Jax ignored her, picking his t-shirt and kutte up off of the floor and putting them on. Once he was dressed, he slipped his phone into a pocket and looked around the room for his keys. He spotted them on a nightstand and moved to grab them, but the blonde grabbed his arms and tried to hold him back, tried to pull him back towards her and the bed once more. Irritated, Jax looked at her hand for several seconds before moving his glare to her face, silently telling her to let go. She didn't take the fucking hint.
"You can have any hole. Or all of them! Just… please, let me get you off."
"Jesus fucking christ," Jax swore, yanking his arm away from the desperate, pathetic woman.
And Opie wondered why Jax was still single.

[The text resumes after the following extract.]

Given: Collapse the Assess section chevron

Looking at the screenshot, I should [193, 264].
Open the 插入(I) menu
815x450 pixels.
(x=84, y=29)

The sobering thought of his best friend had Jax scrambling to leave once more. Without a passing glance… let alone a response… for the pussy he was leaving behind - she'd either figure it out on her own and leave or somebody else would stumble upon her and finish what Jax had started, he ran out of the bunkroom. The clubhouse was still quite full, but Jax neither saw who was there nor heard them if they said anything to him in passing. Slamming outside, he ran to his bike, not bothering to put on any of his gear. Hale had failed to mention where 'here' was, but, in a town as small as Charming, it wouldn't be difficult to find the clusterfuck caused by the death of a mother of two and the wife of a Son.
As Jax drove towards the eerie collective wail of a maelstrom of sirens, he tried to wrap his mind around the fact that Donna Winston was dead. No, not dead. Murdered. There was a big fucking difference there.
He and Donna weren't overly close. For someone else's old lady, she was nice enough. She was a good mom, and she worked hard. But Opie loved her, so that automatically granted her Jax's respect and affection. They could go months without seeing each other - and they had when Ope had been locked up in Chino for five years, but that didn't mean that Jax wouldn't drop everything if she needed his help. And, now that she was dead, he'd do whatever it took to make things right again.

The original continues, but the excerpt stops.